■ **Texte de l'exercice**
====================

Evaluation du projet : une démarche moderne
Le marché d’évaluation a été confié au BNEDER par la direction générale des forêts.
Ce bureau d’études de statut public vient d’être réhabilité par le ministère de l’Agriculture et du Développement rural après une relative éclipse due à la difficile conjoncture économique de la fin des années quatre-vingt-dix du siècle dernier. En effet, lors du Conseil des ministres tenu au début du mois de décembre 2010, le ministre de l’Agriculture a présenté un projet de contractualisation de gré à gré avec ce bureau d’études afin de lui confier l’ensemble des études relatives au programme de Renouveau rural.
Outre les tableaux chiffrés et les statistiques rationnelles retraçant les performances du projet d’emploi rural (réalisations physiques, emplois crées), l’évaluation a aussi utilisé les moyens audiovisuels. En effet, le BNEDER a sous-traité une partie du dossier d’évaluation avec le réalisateur Abdallah Tikouk, connu pour ses reportages filmés dans le domaine de l’environnement et de l’agriculture. Le réalisateur a filmé les nouveaux paysages crées par le projet d’emploi rural (arboriculture fruitière, gabions de corrections torrentielles, ruchers, basses-cours de poule pondeuse, reboisements,…), comme il a aussi réalisés des interviews avec les principaux acteurs sur le terrain (agents forestiers, cadres, P/APC, bénéficiaires porteurs de projets,…).

====================

■ **Extraits de données**

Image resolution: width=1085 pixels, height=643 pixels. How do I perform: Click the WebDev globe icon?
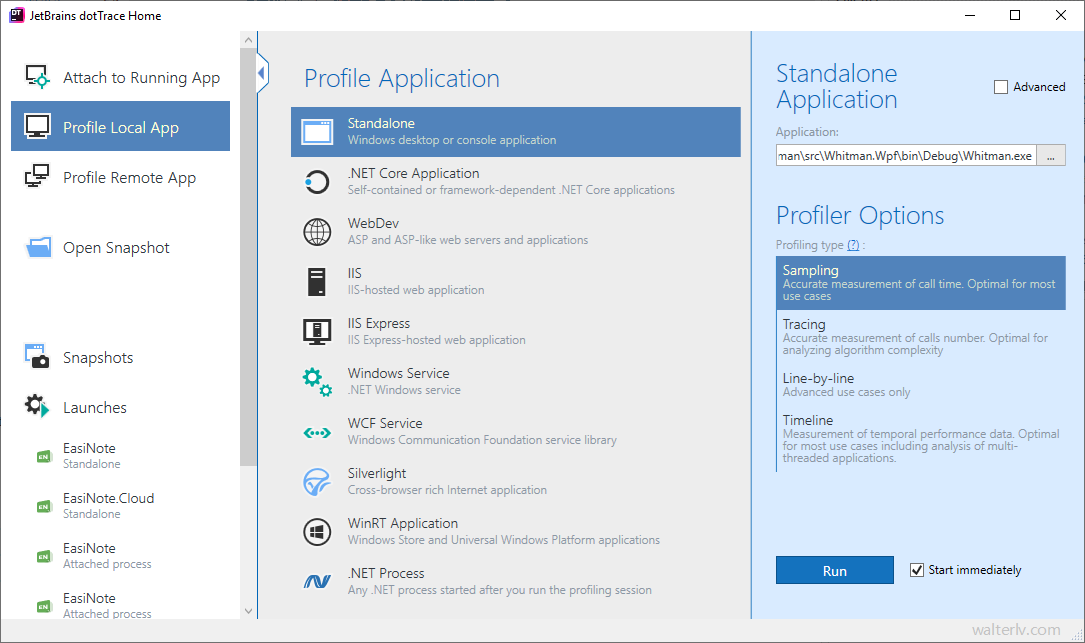[317, 232]

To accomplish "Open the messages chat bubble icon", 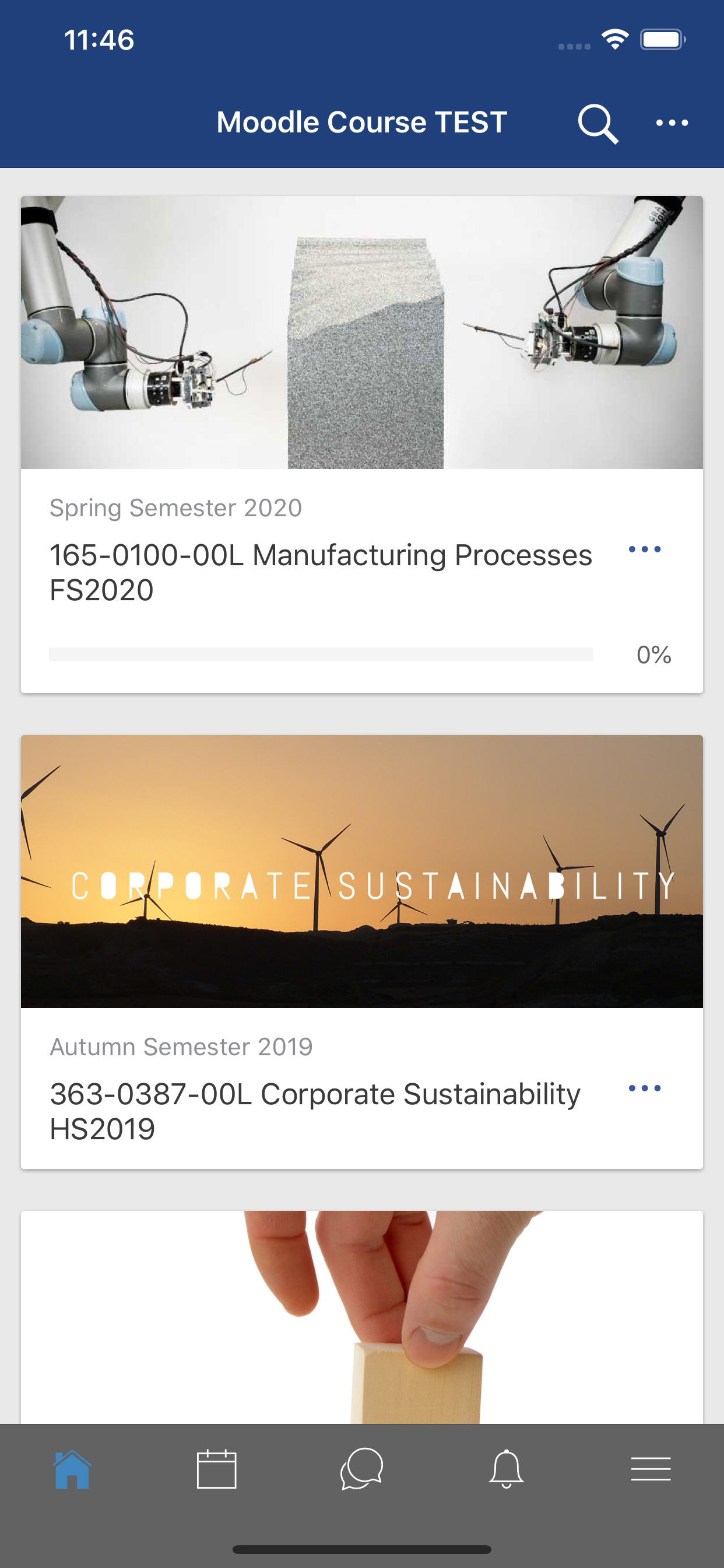I will 361,1469.
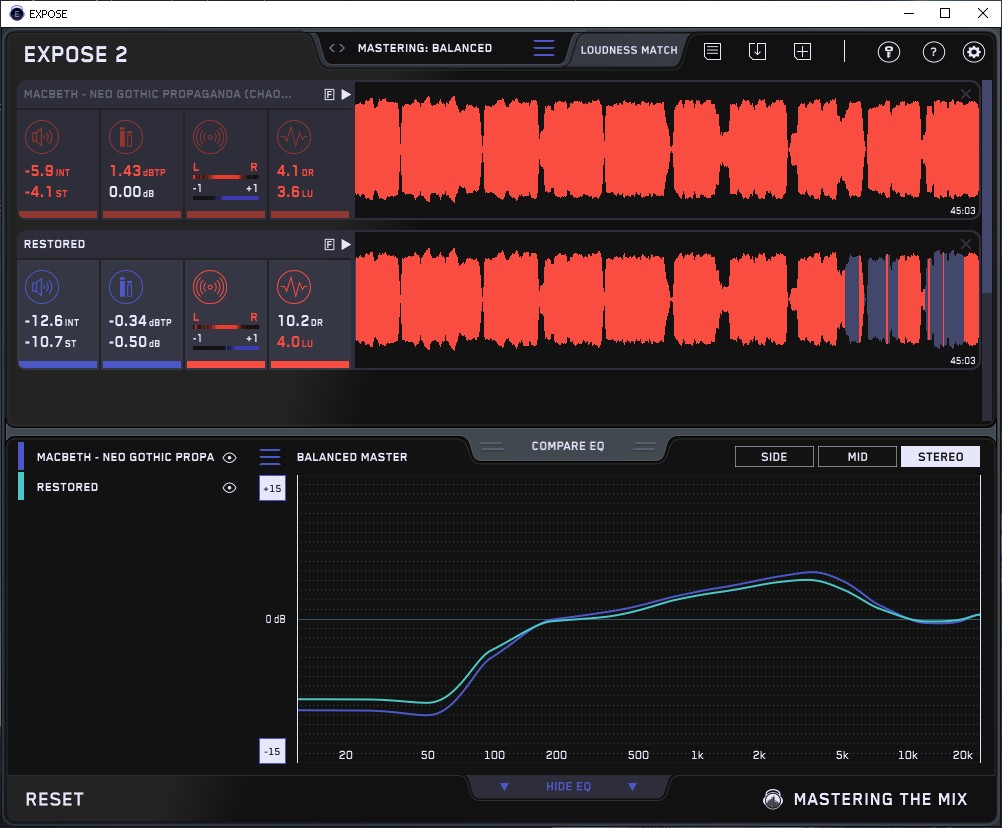The height and width of the screenshot is (828, 1002).
Task: Collapse the EQ panel with Hide EQ
Action: point(568,787)
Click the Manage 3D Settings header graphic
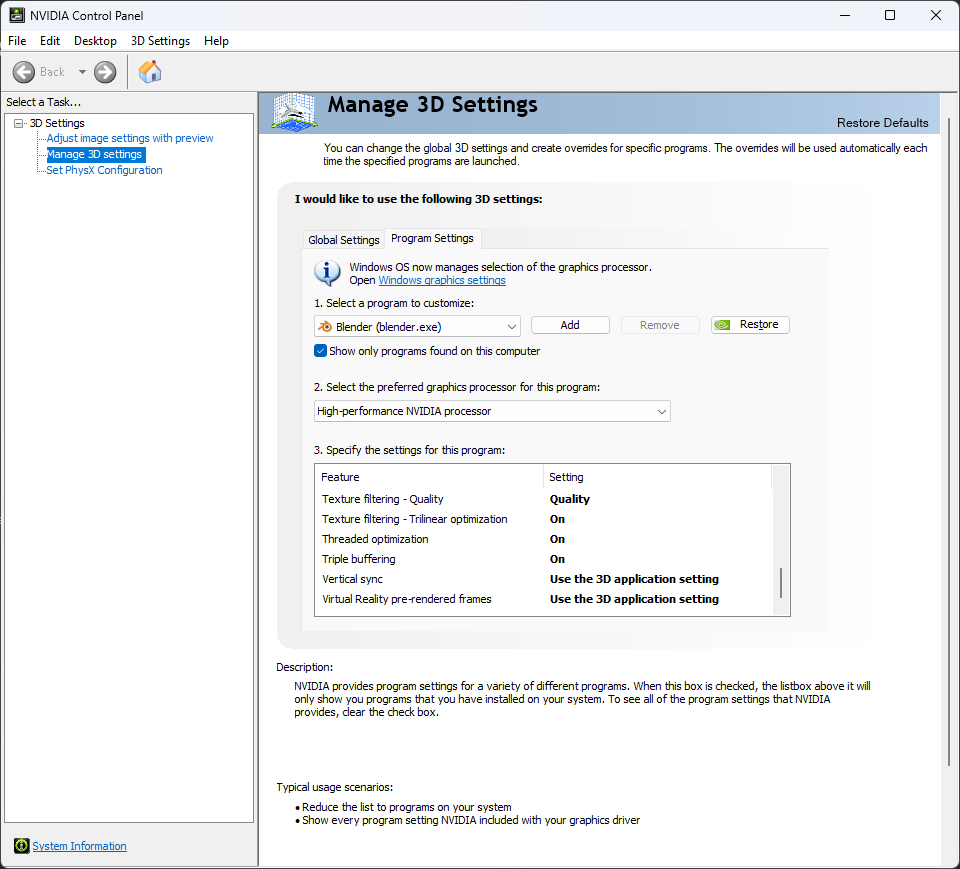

====================

■ **Consignes**
1. Recopiez mot pour mot, dans le texte sur l'évaluation du projet, tout le passage allant de « Outre les tableaux » jusqu'à « porteurs de projets,…). ».
2. Résumez sous forme de liste, s'il vous plaît, le paragraphe du texte sur l'évaluation du projet qui commence par « Outre les tableaux chiffrés ». Conservez-en les faits principaux.
3. Prolongez le texte sur l'évaluation du projet d'emploi rural en reprenant après sa dernière phrase.

■ **Corrigé**
1.
Outre les tableaux chiffrés et les statistiques rationnelles retraçant les performances du projet d’emploi rural (réalisations physiques, emplois crées), l’évaluation a aussi utilisé les moyens audiovisuels. En effet, le BNEDER a sous-traité une partie du dossier d’évaluation avec le réalisateur Abdallah Tikouk, connu pour ses reportages filmés dans le domaine de l’environnement et de l’agriculture. Le réalisateur a filmé les nouveaux paysages crées par le projet d’emploi rural (arboriculture fruitière, gabions de corrections torrentielles, ruchers, basses-cours de poule pondeuse, reboisements,…), comme il a aussi réalisés des interviews avec les principaux acteurs sur le terrain (agents forestiers, cadres, P/APC, bénéficiaires porteurs de projets,…).

2.
- L'évaluation du projet d'emploi rural ne s'est pas limitée aux tableaux chiffrés et aux statistiques sur les réalisations physiques et les emplois créés. Elle a aussi utilisé les moyens audiovisuels.
- Le BNEDER a sous-traité une partie du dossier d'évaluation au réalisateur Abdallah Tikouk, connu pour ses reportages filmés sur l'environnement et l'agriculture.
- Ce réalisateur a filmé les nouveaux paysages créés par le projet : arboriculture fruitière, gabions de correction torrentielle, ruchers, basses-cours de poules pondeuses, reboisements.
- Il a aussi interviewé les principaux acteurs de terrain : agents forestiers, cadres, P/APC, bénéficiaires porteurs de projets.

3.
La méthode du reportage filmé est une première dans l’évaluation des projets de développement rural. Elle permet de rendre compte de l’ensemble des segments du projet depuis la conception et la contractualisation jusqu’à la mise en œuvre sur le terrain. Le film renforce les rapports écrits et apporte une touche de vivacité fort originale.
Le reportage a été diffusé la semaine passée au cours des ateliers d’évaluation devant les représentants des six wilayas du Projet (administration, entreprises, bénéficiaires, élus, société civile) et des acteurs du monde universitaire et des centres de recherche.
Bouira : un projet et des résultats encourageants
Le projet d’emploi rural touche la wilaya de Bouira dans sa partie sud, soit onze communes relevant des daïras de Sour El Ghozlane, Bordj Okhriss et Bir Ghebalou) touchant 11 communes. Les travaux ont démarré en janvier 2006 et sont actuellement achevés. Cependant, sur les reliquats d’autorisation de programme, la direction générale des forêts compte financer de nouvelles actions, et la procédure est en cours.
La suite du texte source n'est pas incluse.